KLab est un espace ouvert axé sur la technologie où étudiants, nouveaux diplômés, entrepreneurs et innovateurs viennent travailler sur leurs projets pour en faire des modèles d'affaires viables. Par Dounia Ben Mohamed

Le président Paul Kagame avec les plus jeunes. © KLAB


Tout le monde y accourt. Dirigeants d'entreprise, présidents, ministres, jeunes entrepreneurs : tous se bousculent pour visiter le Rwanda. Ses parcs nationaux, ses animaux, son aéroport, mais pas que.
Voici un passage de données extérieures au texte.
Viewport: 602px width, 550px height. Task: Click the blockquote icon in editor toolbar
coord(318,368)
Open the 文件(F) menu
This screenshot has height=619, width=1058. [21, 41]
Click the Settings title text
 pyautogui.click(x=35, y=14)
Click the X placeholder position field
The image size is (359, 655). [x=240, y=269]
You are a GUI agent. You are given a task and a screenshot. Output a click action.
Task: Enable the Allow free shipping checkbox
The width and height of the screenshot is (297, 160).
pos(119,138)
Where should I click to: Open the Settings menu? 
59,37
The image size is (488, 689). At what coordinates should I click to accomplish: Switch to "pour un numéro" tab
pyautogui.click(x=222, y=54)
Depuis 2012, l'un des endroits les plus visités de la capitale Kigali est bien le KLab, un incubateur qui accueille entrepreneurs, porteurs de projets et jeunes enfants avides d'apprendre à coder.

Il y a quelques mois, même la chaîne de télévision internationale TV5 Monde a choisi Kigali et le KLab pour sa nouvelle offre numérique 100 % africaine. L'occasion pour la chaîne francophone de remettre ce 6 décembre le prix TV5Monde de l'innovation à Aphrodice Mutangana, le fondateur de ce premier hub d'innovations de tout le pays.
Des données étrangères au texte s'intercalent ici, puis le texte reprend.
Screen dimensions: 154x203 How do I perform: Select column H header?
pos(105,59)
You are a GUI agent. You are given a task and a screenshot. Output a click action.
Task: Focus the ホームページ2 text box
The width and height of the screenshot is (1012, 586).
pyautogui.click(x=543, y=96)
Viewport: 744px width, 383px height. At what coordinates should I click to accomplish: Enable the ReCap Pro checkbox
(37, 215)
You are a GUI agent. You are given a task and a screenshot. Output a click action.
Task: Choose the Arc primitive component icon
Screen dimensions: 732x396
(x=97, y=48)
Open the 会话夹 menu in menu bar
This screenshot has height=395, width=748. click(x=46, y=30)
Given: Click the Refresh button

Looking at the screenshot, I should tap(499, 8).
Entre 2012, date de sa création, et fin 2016, plus de 50 000 personnes sont passées par KLab. Preuve que l'initiative répondait à un réel besoin. « On était encore marqués par la révolution en Tunisie, se souvient Aphrodice Mutangana.

On a regardé les statistiques du chômage dans notre pays, qui devenait important. Chez les jeunes, surtout, sachant que 70 % de notre population a moins de 35 ans. Si on ne faisait rien, ces chiffres allaient se transformer en poudrière. » Aphrodice et ses acolytes, neuf jeunes Rwandais, vont donc retrousser leurs manches et décider de s'attaquer eux-mêmes au problème et créer le premier incubateur du Rwanda.
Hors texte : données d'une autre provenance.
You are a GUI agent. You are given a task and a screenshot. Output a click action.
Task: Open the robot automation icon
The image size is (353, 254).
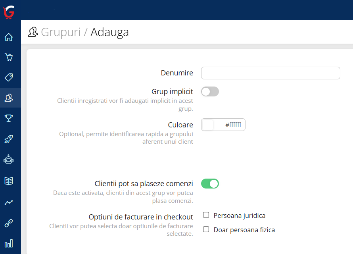tap(9, 159)
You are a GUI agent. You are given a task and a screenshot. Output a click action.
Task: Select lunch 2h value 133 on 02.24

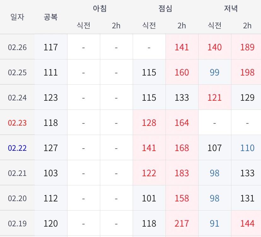point(182,98)
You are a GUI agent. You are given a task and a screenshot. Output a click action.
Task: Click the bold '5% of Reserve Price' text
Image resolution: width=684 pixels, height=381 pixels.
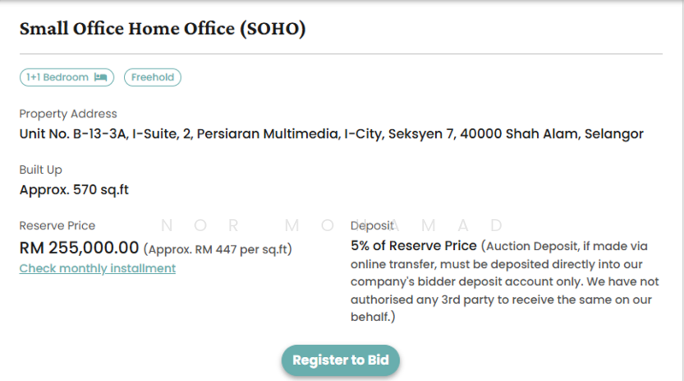click(413, 246)
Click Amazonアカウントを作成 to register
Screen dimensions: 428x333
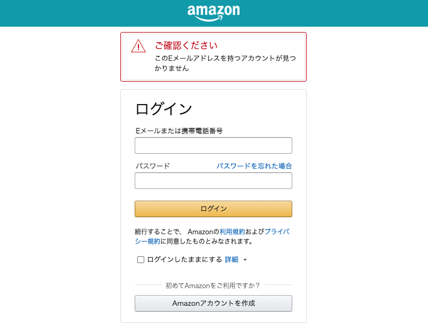[213, 303]
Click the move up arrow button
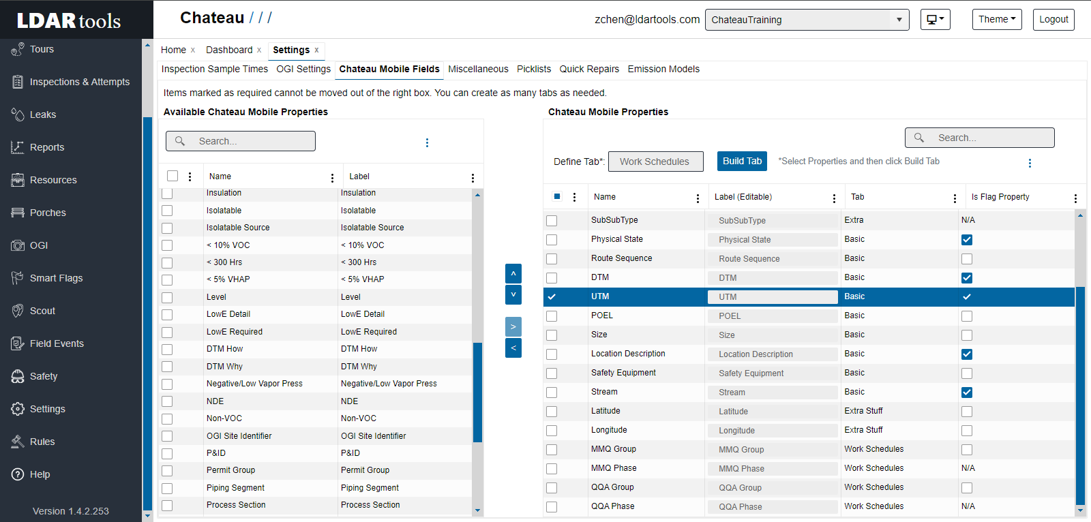 pos(513,273)
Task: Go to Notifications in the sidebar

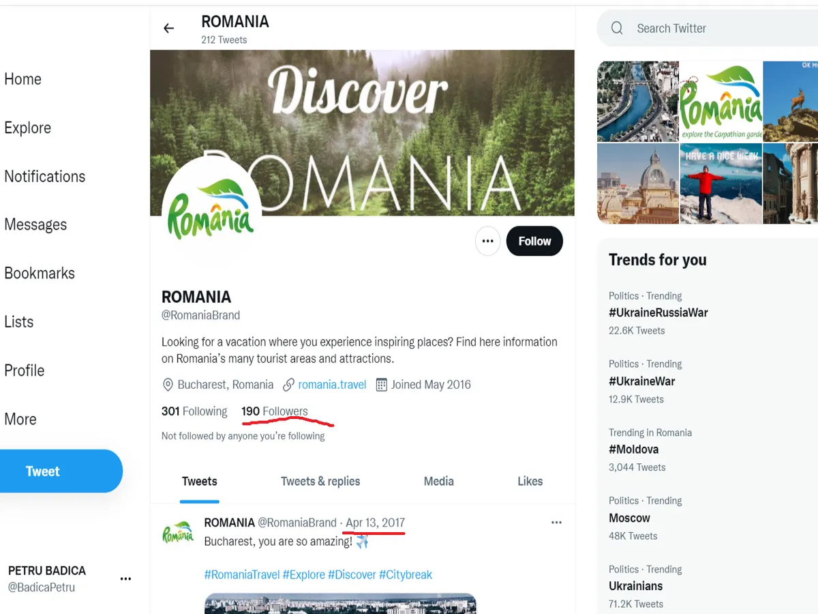Action: coord(45,176)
Faire de KLab un lieu de passage obligé à Kigali
Jonché sur l'une des collines qui font la réputation de Kigali, KLab est installé au sixième étage de l'Innovation Center, un immeuble appartenant au gouvernement rwandais qui réunit des start-up et acteurs du numérique de la ville. KLab, pour « Knowledge Laboratory » (« laboratoire de la connaissance » en français), se veut être un espace collaboratif gratuit dédié aux entrepreneurs en herbe.

Aphrodice Mutangana, officiellement directeur général de la structure, joue les guides pour tous les visiteurs des lieux, nombreux à en croire les murs des cartes de visite affichées en face du café social installé dans les locaux. « Je veux faire de KLab le passage obligé pour toutes les personnes de passage à Kigali, comme la tour Eiffel à Paris ! »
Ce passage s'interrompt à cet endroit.